Expanded Options for Treating Peripheral Artery Disease

Peripheral Artery

Stent angioplasty is one of many options to open up blockages in patients with peripheral artery disease.

April 10, 2019

Peripheral arterial disease (PAD), a chronic condition in which plaque builds up in blood vessels to the legs, is extremely common, affecting millions of people in the U.S. But only about 30 percent of those people experience symptoms, says vascular surgeon Caitlin Hicks. She and colleagues Christopher Abularrage and Ying Wei Lum, as well as Bruce Perler and vascular surgery chief James Black, offer a range of treatment options for various stages of PAD.

To help diagnose the disease, Hicks and colleagues employ physiological testing of the legs, including an ankle brachial index with waveform analysis to compare blood pressure in the ankle and in the upper arm. Lower blood pressure in the legs could indicate blocked arteries from PAD. In some cases, the surgeons ask patients to walk on a treadmill, measuring blood flow to the legs before and after exercise.

More serious cases with debilitating symptoms (referred to as lifestyle-limiting claudication) may require a procedure. Hicks and colleagues start with an angiogram to see what’s happening, then consider endovascular options, such as using balloons or stents to try to open up blockages. If these efforts are unsuccessful, or if a blockage is too extensive, the surgeons can offer bypass surgery, using a patient’s own vein to go around the blockage.

Caitlin Hicks

“People get almost immediate relief if we’re able to successfully get to the problem areas.” -Caitlin Hicks, vascular surgeon

The outpatient endovascular procedures are well tolerated, Hicks says: “People get almost immediate relief if we’re able to successfully get to the problem areas.” Bypass procedures require hospitalization, followed by rehabilitation or physical therapy. The vascular team also makes use of same-day or staged hybrid procedures, for example, placing a stent in an iliac artery and using an open endarterectomy to clean out a femoral artery. 

The team is quick to adopt new technologies, including drug-eluting balloons and stents as they hit the market, Hicks says. In addition, she and Lum are leading Johns Hopkins’ participation in a multicenter clinical trial called BEST-CLI, through which surgeons are studying the best endovascular versus surgical therapies for patients with critical limb ischemia, an advanced stage of PAD.

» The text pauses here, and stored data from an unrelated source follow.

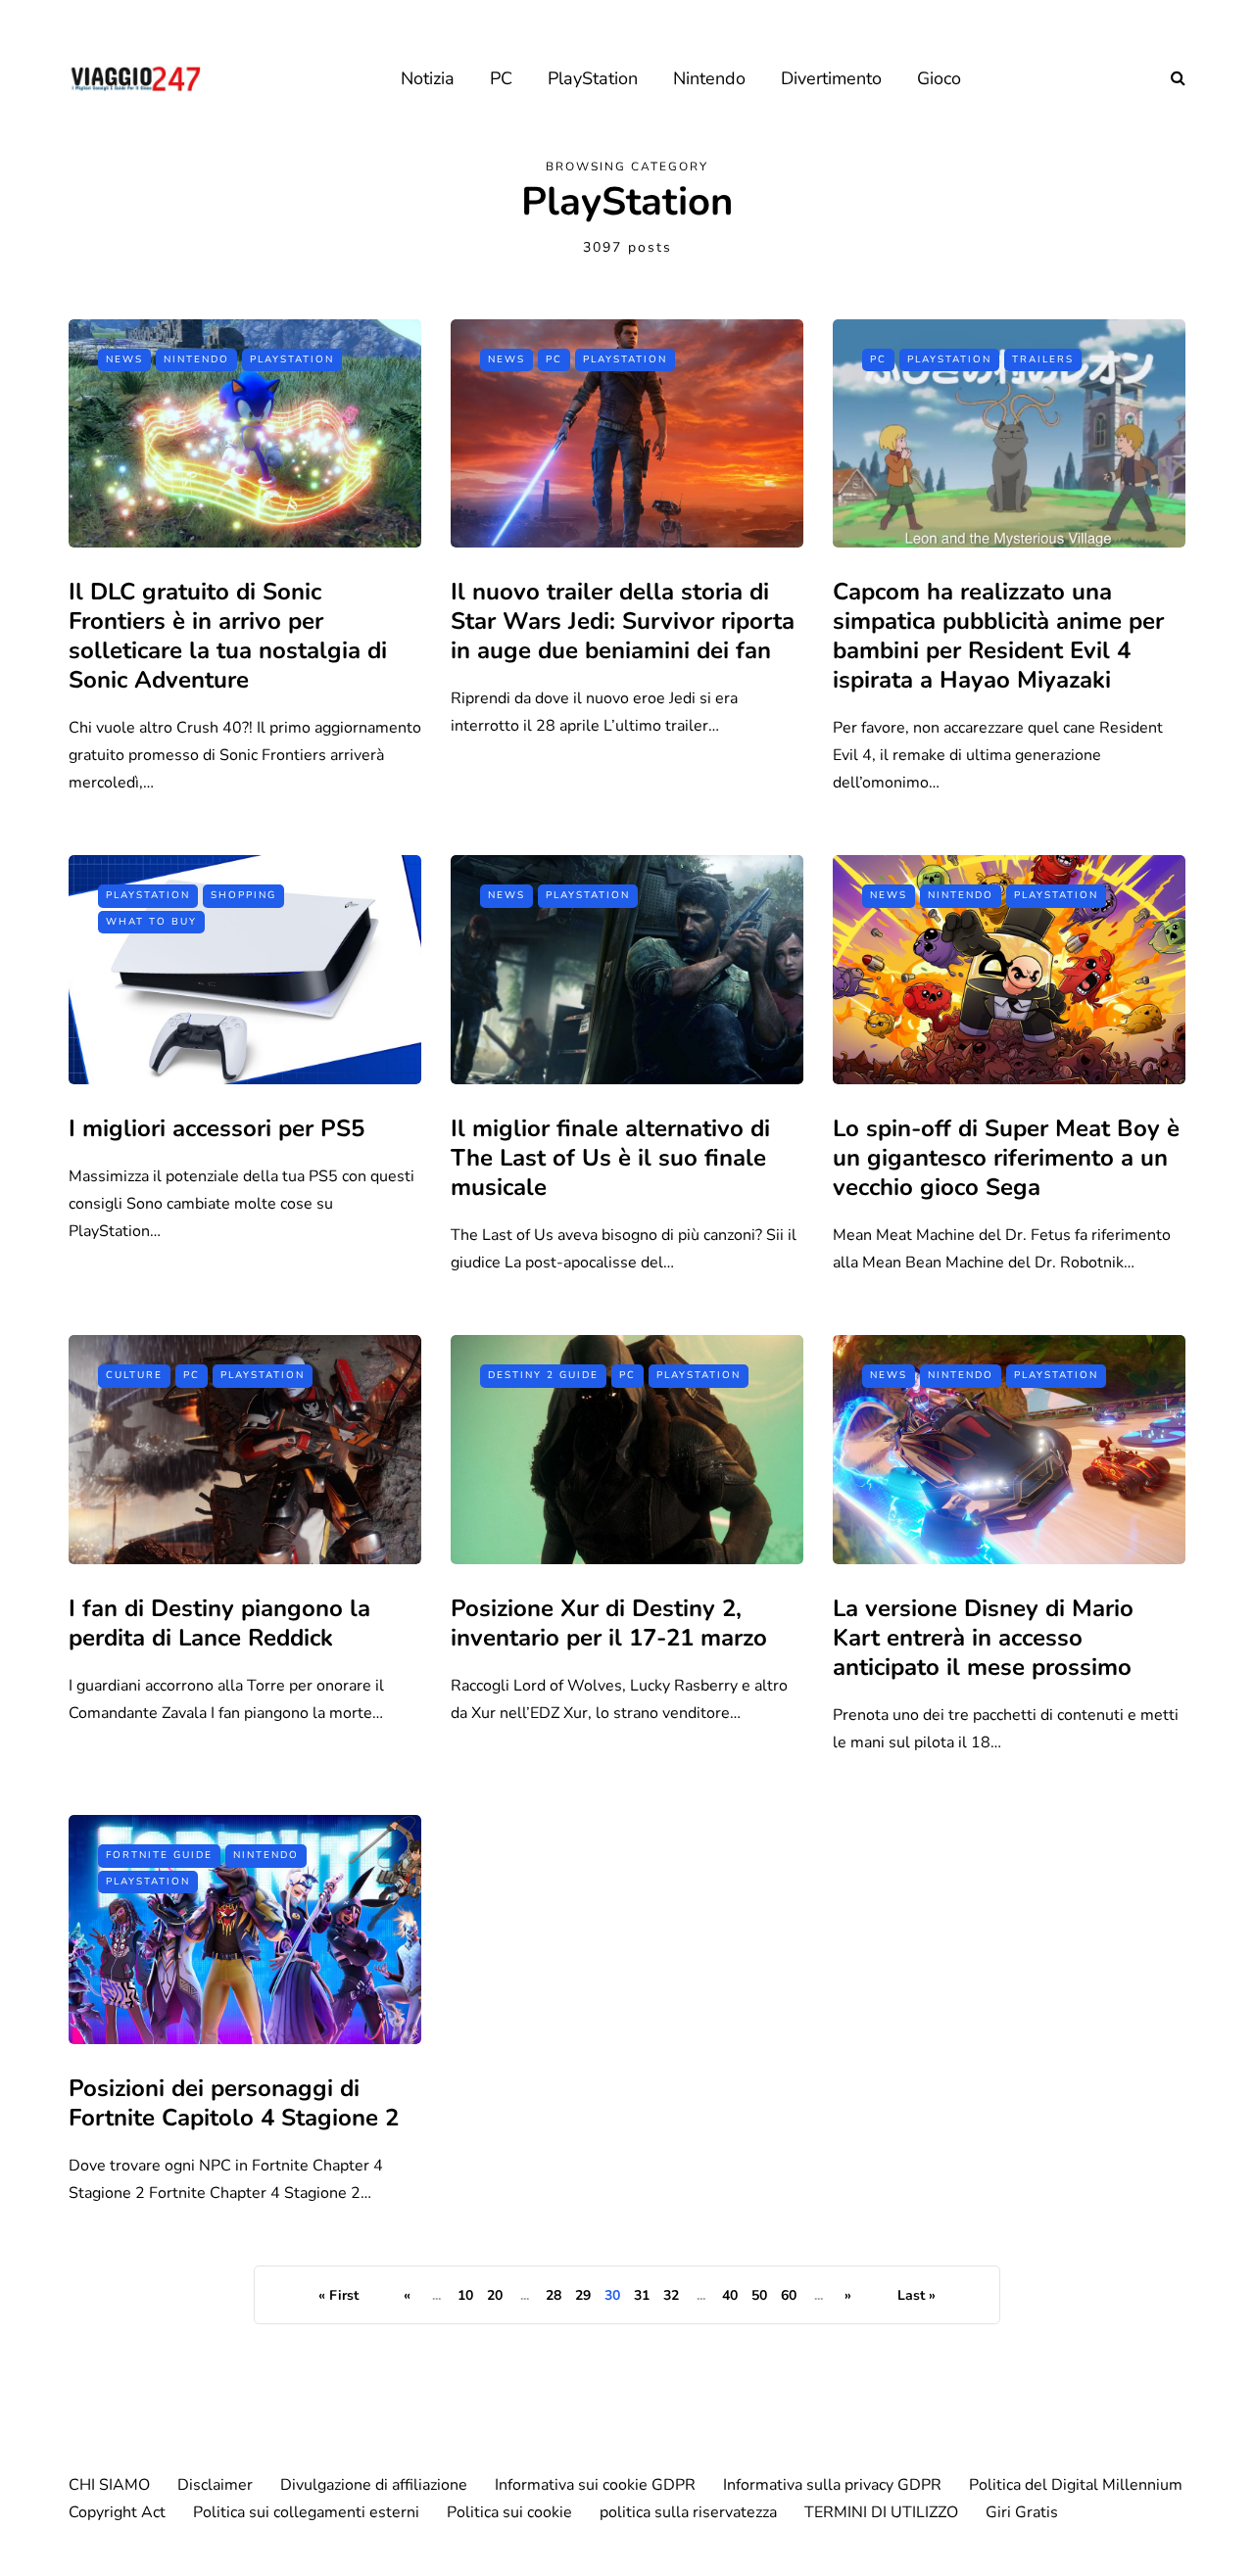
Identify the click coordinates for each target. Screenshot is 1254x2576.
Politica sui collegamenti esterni (306, 2512)
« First (338, 2295)
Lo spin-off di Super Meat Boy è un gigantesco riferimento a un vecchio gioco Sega (1006, 1158)
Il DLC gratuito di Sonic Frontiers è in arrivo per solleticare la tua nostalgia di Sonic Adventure (228, 635)
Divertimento (831, 78)
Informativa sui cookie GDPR (595, 2485)
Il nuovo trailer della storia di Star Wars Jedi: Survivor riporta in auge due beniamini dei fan (623, 621)
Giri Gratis (1022, 2512)
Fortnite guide (159, 1855)
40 (730, 2295)
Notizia (428, 78)
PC (501, 78)
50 (759, 2295)
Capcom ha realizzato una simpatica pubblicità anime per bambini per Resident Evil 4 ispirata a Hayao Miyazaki (998, 635)
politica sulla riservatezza (688, 2512)
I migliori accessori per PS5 (216, 1128)
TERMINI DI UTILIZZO (881, 2512)
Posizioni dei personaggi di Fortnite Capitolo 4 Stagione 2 (234, 2103)
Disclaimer (215, 2485)
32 (671, 2295)
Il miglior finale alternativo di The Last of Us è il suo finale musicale (610, 1158)
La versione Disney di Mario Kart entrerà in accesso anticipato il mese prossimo (983, 1638)
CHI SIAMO (109, 2485)
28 (553, 2295)
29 (583, 2295)
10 (465, 2295)
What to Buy (151, 922)
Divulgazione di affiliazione (373, 2485)
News (124, 359)
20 (495, 2295)
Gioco (939, 78)
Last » (916, 2295)
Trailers (1043, 359)
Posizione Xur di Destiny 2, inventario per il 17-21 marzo (609, 1623)
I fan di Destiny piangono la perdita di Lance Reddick (219, 1623)
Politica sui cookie (509, 2512)
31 (642, 2295)
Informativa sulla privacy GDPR (832, 2485)
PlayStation (593, 78)
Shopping (243, 895)
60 (788, 2295)
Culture (134, 1375)
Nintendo (709, 78)
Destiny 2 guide (543, 1375)
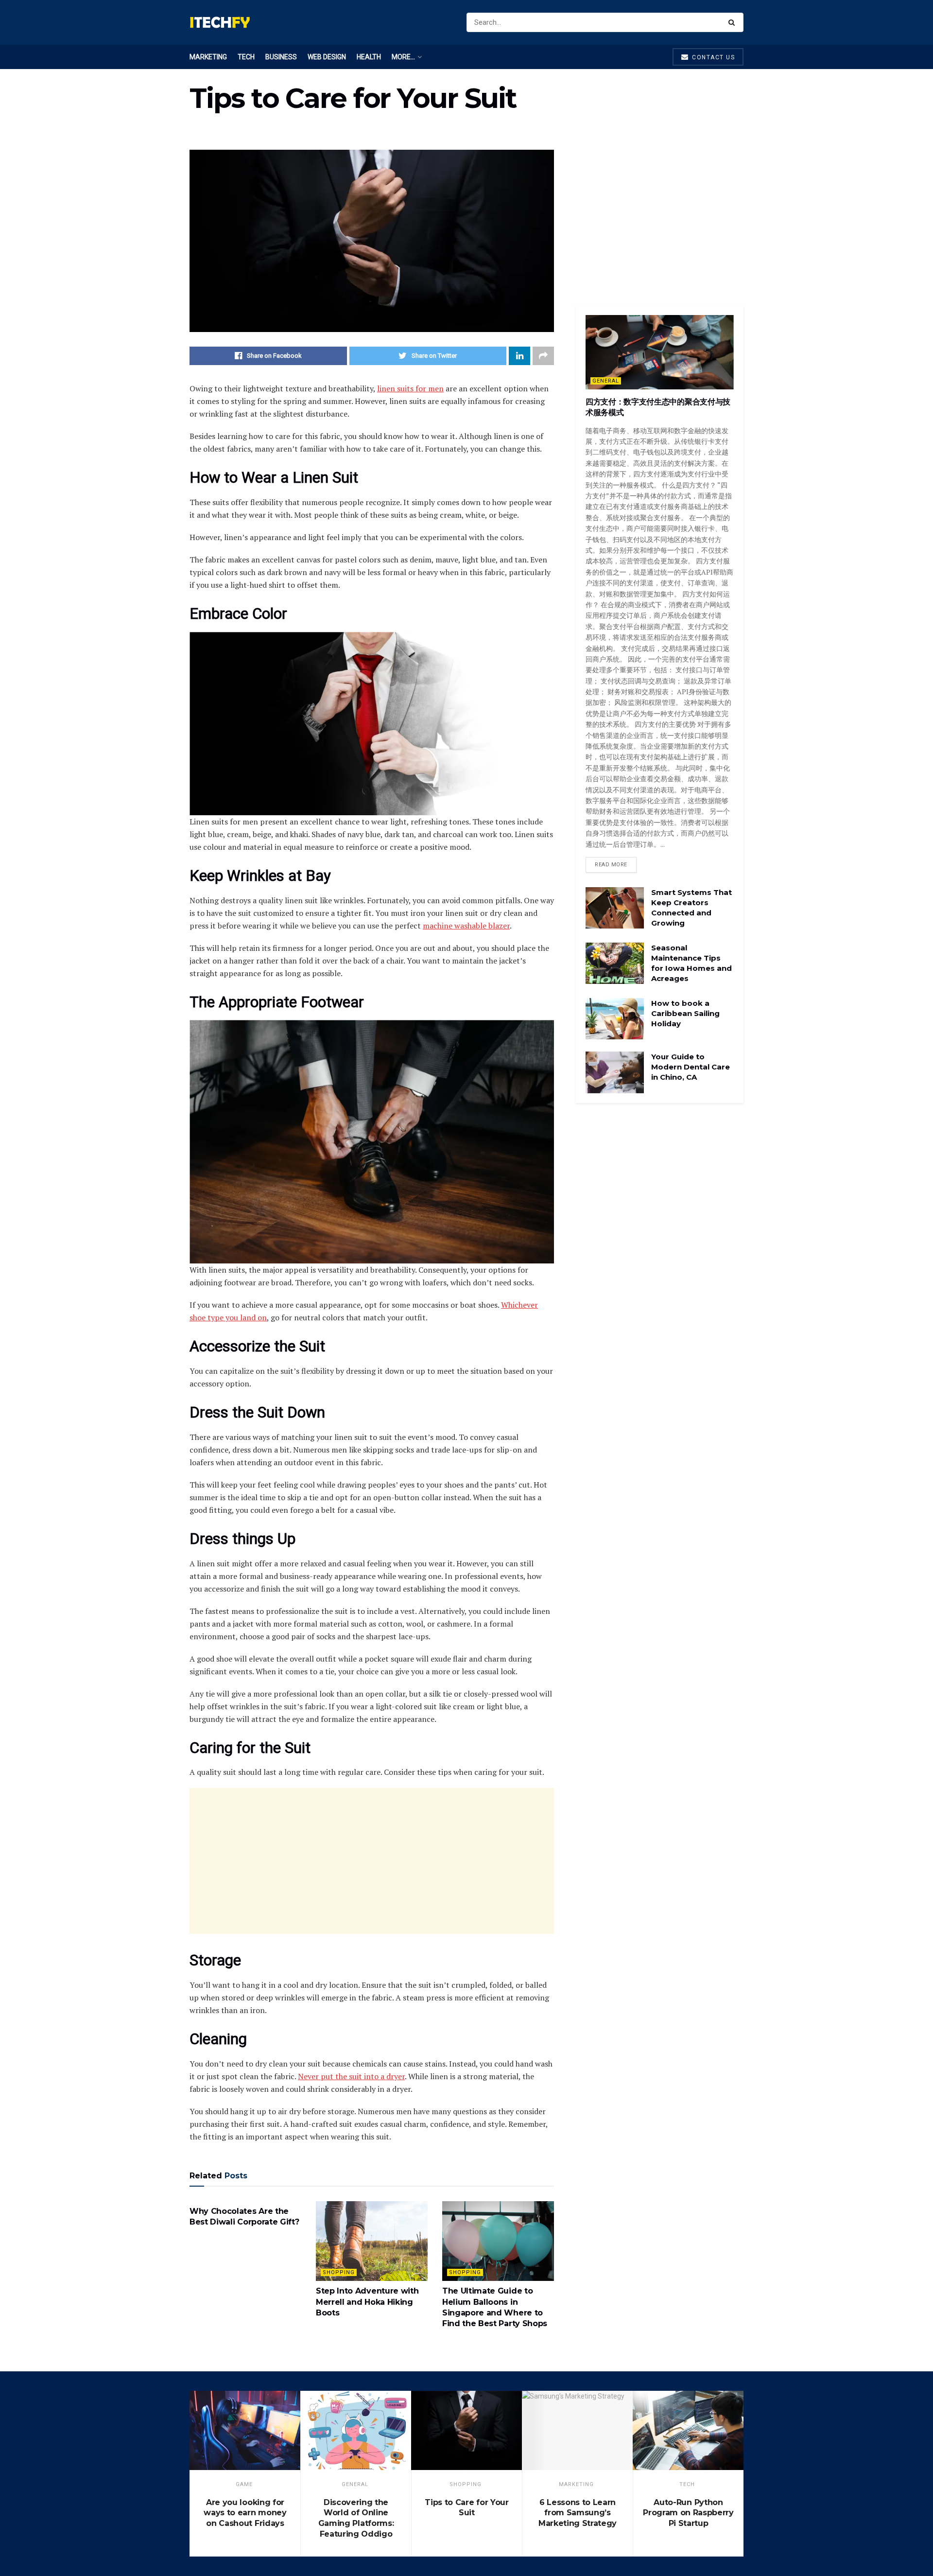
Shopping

In milder PAD, where patients experience some pain with walking, the experts first recommend lifestyle changes such as quitting smoking, eating a balanced diet and getting regular exercise. “You don’t want to be overly aggressive in patients who just have mild symptoms,” Hicks explains. Medicare now reimburses for supervised exercise programs, so more of them are popping up. Walking can help build blood flow in the collateral blood vessels feeding the legs. Medications to help control blood pressure, diabetes or cholesterol may also be prescribed.

Because the disease is progressive, patients require lifetime surveillance by a vascular expert, says Hicks, and many patients develop a lifelong relationship with their vascular specialist. “It’s rewarding,” she adds, “because you really get to know each patient.”